(DATA FOR PROCESSING begins)

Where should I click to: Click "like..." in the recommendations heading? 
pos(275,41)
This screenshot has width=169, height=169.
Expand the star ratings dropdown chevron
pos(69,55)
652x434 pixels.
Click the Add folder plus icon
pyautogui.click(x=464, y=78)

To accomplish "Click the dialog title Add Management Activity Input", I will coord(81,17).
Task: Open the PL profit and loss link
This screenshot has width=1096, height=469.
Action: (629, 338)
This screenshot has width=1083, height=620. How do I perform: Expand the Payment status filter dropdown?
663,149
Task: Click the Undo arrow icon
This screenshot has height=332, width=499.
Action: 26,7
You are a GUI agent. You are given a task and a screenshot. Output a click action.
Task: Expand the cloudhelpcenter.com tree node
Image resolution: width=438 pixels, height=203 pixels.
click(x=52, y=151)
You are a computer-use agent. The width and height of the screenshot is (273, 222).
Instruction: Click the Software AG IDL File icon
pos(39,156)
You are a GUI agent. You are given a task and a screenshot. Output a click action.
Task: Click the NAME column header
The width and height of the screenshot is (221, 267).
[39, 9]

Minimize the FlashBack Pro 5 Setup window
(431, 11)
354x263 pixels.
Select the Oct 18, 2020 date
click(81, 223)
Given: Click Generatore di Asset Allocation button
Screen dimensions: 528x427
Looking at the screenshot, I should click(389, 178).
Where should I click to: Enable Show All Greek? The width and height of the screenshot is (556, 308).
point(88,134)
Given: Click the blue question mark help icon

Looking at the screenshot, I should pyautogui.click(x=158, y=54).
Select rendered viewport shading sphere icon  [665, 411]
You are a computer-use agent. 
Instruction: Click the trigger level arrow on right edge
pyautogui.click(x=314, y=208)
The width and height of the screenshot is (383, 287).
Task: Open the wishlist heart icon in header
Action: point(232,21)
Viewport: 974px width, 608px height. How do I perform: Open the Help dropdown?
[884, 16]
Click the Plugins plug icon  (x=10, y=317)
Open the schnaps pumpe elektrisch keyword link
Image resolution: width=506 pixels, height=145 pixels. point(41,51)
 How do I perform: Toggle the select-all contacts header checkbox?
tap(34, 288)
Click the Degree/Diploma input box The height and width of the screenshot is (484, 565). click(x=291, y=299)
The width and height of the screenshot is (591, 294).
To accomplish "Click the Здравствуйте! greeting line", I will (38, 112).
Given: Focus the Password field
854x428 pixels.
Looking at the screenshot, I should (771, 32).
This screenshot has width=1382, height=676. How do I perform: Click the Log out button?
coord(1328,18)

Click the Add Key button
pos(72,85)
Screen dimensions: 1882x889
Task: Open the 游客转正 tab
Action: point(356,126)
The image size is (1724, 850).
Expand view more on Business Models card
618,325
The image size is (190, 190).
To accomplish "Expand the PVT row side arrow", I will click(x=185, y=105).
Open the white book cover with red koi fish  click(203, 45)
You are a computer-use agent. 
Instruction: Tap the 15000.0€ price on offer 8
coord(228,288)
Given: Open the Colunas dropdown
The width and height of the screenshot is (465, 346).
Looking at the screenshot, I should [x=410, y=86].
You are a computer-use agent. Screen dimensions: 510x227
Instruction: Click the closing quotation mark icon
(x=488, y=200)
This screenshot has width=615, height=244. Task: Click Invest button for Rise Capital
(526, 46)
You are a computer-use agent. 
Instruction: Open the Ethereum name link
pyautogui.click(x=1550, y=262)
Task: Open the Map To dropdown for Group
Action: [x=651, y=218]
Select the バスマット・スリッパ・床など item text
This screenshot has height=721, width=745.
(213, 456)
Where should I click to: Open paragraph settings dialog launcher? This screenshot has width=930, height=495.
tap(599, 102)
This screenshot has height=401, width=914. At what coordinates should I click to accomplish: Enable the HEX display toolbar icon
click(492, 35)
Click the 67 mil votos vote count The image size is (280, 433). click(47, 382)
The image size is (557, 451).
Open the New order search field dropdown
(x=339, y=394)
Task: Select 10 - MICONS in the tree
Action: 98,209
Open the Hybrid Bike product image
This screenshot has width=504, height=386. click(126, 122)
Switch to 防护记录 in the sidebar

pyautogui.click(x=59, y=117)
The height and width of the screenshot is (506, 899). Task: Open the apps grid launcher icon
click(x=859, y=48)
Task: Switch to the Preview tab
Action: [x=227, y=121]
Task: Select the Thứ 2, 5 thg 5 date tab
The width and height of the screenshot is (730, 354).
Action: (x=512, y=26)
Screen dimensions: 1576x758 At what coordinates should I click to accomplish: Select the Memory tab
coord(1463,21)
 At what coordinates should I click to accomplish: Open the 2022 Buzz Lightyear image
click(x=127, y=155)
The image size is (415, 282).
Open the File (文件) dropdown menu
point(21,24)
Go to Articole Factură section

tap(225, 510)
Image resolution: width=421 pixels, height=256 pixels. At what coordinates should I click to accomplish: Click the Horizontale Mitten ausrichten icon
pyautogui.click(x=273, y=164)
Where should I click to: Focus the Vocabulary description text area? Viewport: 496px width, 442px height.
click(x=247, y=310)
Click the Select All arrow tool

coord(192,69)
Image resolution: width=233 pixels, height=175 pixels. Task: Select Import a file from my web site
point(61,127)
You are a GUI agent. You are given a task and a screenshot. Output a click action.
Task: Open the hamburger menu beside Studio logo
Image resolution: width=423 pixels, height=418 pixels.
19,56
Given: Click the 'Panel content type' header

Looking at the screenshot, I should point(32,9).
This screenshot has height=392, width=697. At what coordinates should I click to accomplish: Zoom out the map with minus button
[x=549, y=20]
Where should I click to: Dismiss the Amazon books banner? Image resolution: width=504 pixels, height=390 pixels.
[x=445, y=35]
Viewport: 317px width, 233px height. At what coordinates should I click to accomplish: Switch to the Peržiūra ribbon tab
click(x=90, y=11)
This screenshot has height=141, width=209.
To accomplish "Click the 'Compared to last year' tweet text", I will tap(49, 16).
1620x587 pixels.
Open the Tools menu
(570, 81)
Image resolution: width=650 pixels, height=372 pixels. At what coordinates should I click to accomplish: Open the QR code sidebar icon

(DATA FOR PROCESSING ends)

[YOUR INSTRUCTIONS] From the records above, return each line where "will" occurs.

[ANSWER SECTION]
To accomplish "Click the dialog title Add Management Activity Input", I will coord(81,17).
To accomplish "Click the Здравствуйте! greeting line", I will (38, 112).
To accomplish "Expand the PVT row side arrow", I will click(x=185, y=105).
To accomplish "Click the 'Compared to last year' tweet text", I will tap(49, 16).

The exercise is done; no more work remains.